The cuts will apply to both active participants and retirees.
The scheme also announced that the temporary contribution increase it put in place previously would be increased from 1% to 3%.
The new measures have been included in the recovery-plan evaluation the scheme is to submit to the pensions supervisor (DNB) and are subject to regulatory approval.
The measures are dictated by the fact that ABP’s funding ratio, which stood at 94% at the end of last December, is now too low to feasibly recover to the required level of 105% by the end of 2013.
The scheme said this was mainly due to the low interest rates the scheme must apply as the mandatory discount rate.
“For this reason, ABP will once again make its arguments to the DNB as to why the scheme favours a discount rate based on a one-year average interest rate,” it said.
Unless ABP’s financial situation improves drastically, the benefit cuts will take effect from April 2013.
Premium contributions will increase from 1 April, but will be adjusted to raise the intended extra contribution for 2012 and 2013 in the remaining 21 months.
Of these pension contributions, employers will pay 70%, while employees raise the remaining 30%.
Both the employer and plan participant councils have agreed to the measures, although both councils have called them “painful”.
According to ABP, a “sizeable minority” of the participant council was, in fact, opposed to the decision.

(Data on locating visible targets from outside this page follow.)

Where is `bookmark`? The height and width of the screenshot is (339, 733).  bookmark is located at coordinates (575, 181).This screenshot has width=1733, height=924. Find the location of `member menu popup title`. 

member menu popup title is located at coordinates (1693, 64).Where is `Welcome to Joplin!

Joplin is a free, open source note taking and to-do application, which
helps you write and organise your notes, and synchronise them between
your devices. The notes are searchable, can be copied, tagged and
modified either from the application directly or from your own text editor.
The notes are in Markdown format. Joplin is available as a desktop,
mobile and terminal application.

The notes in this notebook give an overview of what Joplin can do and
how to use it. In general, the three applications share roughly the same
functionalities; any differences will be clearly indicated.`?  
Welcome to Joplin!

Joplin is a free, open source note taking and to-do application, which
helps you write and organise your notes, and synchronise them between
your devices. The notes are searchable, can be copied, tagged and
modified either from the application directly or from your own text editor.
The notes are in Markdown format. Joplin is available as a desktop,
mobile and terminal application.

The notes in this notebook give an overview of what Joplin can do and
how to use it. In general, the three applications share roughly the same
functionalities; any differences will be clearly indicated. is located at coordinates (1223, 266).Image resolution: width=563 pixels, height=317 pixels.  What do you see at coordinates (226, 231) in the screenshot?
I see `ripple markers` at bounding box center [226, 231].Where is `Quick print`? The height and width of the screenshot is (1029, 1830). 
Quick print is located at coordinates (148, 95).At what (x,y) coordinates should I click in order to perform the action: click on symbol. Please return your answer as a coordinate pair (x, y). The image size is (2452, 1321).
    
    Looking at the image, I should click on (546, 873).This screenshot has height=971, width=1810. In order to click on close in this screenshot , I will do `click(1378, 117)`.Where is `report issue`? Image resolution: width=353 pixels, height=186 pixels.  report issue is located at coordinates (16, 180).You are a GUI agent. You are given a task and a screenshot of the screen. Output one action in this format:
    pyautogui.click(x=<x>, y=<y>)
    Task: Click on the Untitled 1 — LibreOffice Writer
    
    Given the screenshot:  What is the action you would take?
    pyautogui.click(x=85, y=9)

Trustee board chairman Henk Brouwer said he could “very well understand” the disappointment of ABP employers and participants.
But with these measures, at least, “the contribution that workers, retirees and employers are asked to make to the recovery of the fund, is distributed fairly”.
He added: “The cuts will hit working plan participants in the accrual of pension rights, while retirees are hit in their retirement benefit payments.”